*What to do:*
Report the number of lines in the data below that hold "accomplish", without any other words.

++++++

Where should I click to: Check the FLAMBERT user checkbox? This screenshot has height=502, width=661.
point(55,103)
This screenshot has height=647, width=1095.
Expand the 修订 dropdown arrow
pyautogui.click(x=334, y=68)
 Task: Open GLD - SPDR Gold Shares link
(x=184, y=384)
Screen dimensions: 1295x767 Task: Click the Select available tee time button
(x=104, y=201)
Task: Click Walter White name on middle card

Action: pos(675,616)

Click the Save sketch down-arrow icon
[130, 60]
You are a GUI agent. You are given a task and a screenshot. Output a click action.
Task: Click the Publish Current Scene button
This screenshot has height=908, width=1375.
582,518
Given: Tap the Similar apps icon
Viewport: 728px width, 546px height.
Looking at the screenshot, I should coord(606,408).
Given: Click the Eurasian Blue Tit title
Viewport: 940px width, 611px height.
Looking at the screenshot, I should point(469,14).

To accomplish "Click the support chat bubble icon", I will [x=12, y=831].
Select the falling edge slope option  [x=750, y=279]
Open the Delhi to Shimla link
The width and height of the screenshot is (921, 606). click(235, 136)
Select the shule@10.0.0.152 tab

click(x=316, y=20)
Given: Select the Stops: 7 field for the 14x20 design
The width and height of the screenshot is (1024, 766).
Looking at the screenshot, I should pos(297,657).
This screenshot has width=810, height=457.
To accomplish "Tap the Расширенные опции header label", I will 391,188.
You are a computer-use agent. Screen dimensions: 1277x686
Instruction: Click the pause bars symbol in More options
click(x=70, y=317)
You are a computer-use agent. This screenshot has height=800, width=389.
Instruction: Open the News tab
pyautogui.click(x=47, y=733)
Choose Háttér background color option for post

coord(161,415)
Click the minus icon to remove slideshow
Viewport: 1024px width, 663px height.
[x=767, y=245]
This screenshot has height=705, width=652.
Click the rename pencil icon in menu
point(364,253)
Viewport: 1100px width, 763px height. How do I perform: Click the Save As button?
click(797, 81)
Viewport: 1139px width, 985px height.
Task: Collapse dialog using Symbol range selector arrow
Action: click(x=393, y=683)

++++++

*Written solution:*
2